Si dice che ritrovarsi tra i piedi un infermiere, come pure un medico come parente o come paziente sia la sciagura più grande. Difficili da gestire, "sapientoni" da tenere a bada, livello di stress più alto.
Qualche giorno fa vi ho parlato di un'infermiera che parlava di altri infermieri, ritrovandosi lei stessa ad essere una paziente.
Oggi vi parlo di come io ho vissuto la mia esperienza.
Si fa presto a parlare di malasanità, la buona passa a volte in sordina.
Ho incontrato dei colleghi.
MILANO. Sapete non è facile ritrovarsi dall'altra parte della barricata: tutto ti sembra strano, vorresti fare, dire, ma credetemi quando sul "tavolo" di un piano assistenziale ci sei tu o un tuo caro è tutta un'altra cosa.
Si passa dal sentirsi inutili a grandi scrutatori del lavoro altrui, rischiando a volte di essere davvero d'intralcio, o comunque impertinenti (chiudi tu i deflussori delle flebo, vuoi vedere le medicazioni, guardi quell'accesso venoso, decidi per la dieta, come vestirla, come muoverla...)
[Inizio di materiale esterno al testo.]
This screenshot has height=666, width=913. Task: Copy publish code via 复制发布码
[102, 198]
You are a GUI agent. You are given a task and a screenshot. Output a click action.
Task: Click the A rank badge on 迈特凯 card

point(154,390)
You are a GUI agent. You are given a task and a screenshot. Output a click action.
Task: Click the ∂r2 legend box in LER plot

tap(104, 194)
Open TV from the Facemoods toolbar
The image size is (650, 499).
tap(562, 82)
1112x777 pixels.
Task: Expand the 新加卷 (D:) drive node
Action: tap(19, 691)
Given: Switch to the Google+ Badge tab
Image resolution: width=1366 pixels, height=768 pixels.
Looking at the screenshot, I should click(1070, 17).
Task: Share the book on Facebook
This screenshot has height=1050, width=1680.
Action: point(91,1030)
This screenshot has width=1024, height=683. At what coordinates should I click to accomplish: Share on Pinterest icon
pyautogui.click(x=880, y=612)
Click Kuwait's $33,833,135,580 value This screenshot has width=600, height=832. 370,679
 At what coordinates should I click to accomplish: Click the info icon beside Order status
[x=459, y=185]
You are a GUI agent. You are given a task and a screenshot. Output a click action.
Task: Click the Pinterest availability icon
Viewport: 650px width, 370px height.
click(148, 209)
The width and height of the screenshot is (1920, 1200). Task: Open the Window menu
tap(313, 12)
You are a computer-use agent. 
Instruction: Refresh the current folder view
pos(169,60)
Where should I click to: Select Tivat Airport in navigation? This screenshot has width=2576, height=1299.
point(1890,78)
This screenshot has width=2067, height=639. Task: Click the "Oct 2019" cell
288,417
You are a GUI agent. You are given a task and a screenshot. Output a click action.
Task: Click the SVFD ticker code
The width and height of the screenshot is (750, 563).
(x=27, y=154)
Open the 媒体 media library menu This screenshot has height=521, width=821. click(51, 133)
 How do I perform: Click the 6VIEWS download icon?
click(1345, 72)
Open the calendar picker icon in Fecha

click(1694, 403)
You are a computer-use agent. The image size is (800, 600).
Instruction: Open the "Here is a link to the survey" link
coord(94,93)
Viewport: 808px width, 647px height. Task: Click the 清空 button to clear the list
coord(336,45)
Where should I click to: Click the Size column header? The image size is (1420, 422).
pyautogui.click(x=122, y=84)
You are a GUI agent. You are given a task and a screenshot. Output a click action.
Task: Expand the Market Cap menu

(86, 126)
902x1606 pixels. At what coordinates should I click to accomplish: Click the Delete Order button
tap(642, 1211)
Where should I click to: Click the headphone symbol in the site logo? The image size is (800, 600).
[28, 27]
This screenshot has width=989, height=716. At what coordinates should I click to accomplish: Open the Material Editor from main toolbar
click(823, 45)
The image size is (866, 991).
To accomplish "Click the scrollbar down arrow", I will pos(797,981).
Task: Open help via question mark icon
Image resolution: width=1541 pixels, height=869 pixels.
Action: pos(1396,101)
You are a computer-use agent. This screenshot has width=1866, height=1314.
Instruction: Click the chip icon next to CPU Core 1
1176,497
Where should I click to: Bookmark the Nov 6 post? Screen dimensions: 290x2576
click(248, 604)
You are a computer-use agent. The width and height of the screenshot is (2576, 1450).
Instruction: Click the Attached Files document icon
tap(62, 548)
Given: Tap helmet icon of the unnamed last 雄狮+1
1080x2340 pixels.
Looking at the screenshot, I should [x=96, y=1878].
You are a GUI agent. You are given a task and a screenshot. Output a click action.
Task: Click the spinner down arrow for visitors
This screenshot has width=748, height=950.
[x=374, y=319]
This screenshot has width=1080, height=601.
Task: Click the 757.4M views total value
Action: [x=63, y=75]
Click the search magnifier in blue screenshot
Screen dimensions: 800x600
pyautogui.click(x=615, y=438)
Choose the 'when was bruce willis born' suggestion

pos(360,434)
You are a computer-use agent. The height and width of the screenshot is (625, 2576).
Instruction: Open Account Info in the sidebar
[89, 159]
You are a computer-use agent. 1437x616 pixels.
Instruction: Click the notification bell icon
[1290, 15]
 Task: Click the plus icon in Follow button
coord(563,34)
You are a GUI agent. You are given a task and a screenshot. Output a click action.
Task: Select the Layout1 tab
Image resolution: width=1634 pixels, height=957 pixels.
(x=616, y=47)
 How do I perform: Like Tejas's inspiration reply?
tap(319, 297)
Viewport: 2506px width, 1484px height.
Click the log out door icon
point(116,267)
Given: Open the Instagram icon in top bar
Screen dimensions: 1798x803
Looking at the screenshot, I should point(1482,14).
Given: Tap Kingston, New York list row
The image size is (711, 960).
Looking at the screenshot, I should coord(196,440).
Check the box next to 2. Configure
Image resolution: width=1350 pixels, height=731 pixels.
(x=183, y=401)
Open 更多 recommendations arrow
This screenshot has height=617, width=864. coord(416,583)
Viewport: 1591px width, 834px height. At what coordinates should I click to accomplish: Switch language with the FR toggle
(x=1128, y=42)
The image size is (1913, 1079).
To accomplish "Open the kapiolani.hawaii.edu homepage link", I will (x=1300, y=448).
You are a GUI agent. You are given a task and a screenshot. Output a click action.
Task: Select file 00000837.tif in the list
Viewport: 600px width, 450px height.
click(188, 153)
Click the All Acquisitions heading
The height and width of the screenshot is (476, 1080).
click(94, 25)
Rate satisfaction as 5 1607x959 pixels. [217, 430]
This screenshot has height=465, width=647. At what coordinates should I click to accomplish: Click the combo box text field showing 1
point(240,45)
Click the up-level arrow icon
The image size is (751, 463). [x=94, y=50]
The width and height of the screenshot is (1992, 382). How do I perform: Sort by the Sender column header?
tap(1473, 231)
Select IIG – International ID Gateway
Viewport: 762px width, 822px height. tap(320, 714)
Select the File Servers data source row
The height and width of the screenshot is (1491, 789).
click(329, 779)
Tu sai cosa stanno facendo, come andrebbe fatto, cosa dovrebbero dire... ma non sei tu, ora sono gli altri a doversi occupare di quel corpo e di quell'anima.
E allora resti a guardare (non mancano gli sguardi minatori a chiunque si avvicini) e ti sembra di pendere dalle loro labbra aspettando che ti dicano o facciano cose.
Ho conosciuto un reparto di cui sapevo solo dicerie (lo sapete anche voi: gli ospedali hanno un po' l'accezione di piccoli paesini, in cui tutti sanno tutto di tutti e si credono meglio di altri).
Ho conosciuto degli infermieri anche tanto giovani.
Ho conosciuto un'infermiera che senza tante parole, con un solo sguardo e un gesto della mano ha saputo dare conforto e speranza.
Un'infermiere che con qualche battuta tra una terapia e l'altra ha saputo far tornare la voglia di rimettersi in piedi e di sorridere (non solo al paziente).
Medici consapevoli che il rapporto col paziente sia più importante di ogni cura, che le informazioni seppur date a persona ignorante (nel senso di ignorare) sono la base per un rapporto di fiducia e per non perdere la consapevolezza del proprio corpo.
Non ero in un reparto di un ospedale privato e non è di certo stato tutto un sogno.
Eppure, da infermiera non smetterò mai di ringraziare i miei colleghi per aver fatto conoscere a quella paziente e a quei pazienti in generale, la buona sanità, l'esistenza e l'importanza di avere attorno a sé personale competente nella tecnica, ma anche nella relazione umana.
Grazie per quello che avete fatto, ma soprattutto grazie per avermi ricordato cosa significhi essere infermieri e prendersi cura di una persona.